Video interviewee Akamai

Preparing to take pole position on the AI grid

Published
Duration 8 min
Featuring John Bradshaw, Phil Alsop (Digitalisation World)

Summary

A video interview on how enterprises scaling AI deployments are straining traditional cloud infrastructure, and why an "AI Grid" model — distributing AI inference across edge locations rather than concentrating it in a handful of facilities — changes the economics of running AI in production for UK and international organisations.

The interview covers why the first wave of AI infrastructure — centralised GPU clusters built for training — doesn't fit the latency and geography requirements of inference at scale. John explains the AI Grid concept as CDN architecture applied to AI: distributing GPU compute across edge locations and routing each request to the nearest node that meets its latency, capability, and sovereignty constraints. The conversation also addresses the three-tier deployment model (edge, regional, core), the workloads where placement actually changes outcomes, and why the commercial advantage in AI infrastructure is shifting toward whoever already owns a distributed global footprint.

What I'd add

Eight minutes is enough to land an idea and not enough to defend it. Three objections come up every time I have this conversation in person, and none of them got airtime.
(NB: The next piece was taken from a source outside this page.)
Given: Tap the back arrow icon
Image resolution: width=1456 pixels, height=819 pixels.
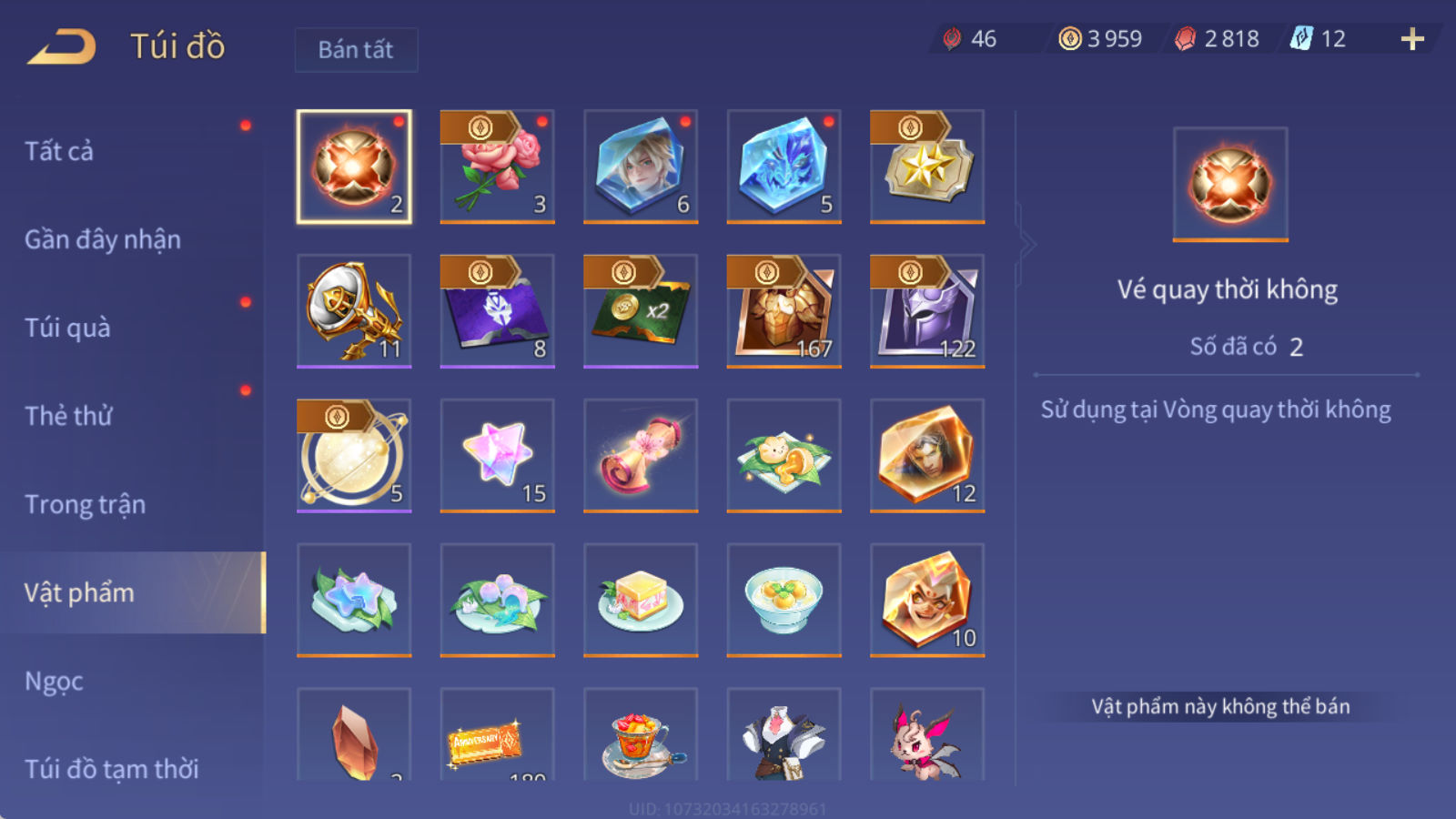Looking at the screenshot, I should click(x=62, y=47).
The first is the fair one: isn’t distributed inference just marketing from edge vendors? For a lot of workloads, honestly, yes — a batch pipeline or an internal copilot doesn’t care where it runs. But latency isn’t the only test. The other one is whether your current deployment is paying a fragmentation tax: every team standing up its own model instance, each with its own cold context and its own underused card.

The second is what “distributed footprint” actually means. That’s a claim about capital structure, not about scale. Edge locations take a decade and serious capital to build; adding GPUs to a network that already exists is an upgrade cycle.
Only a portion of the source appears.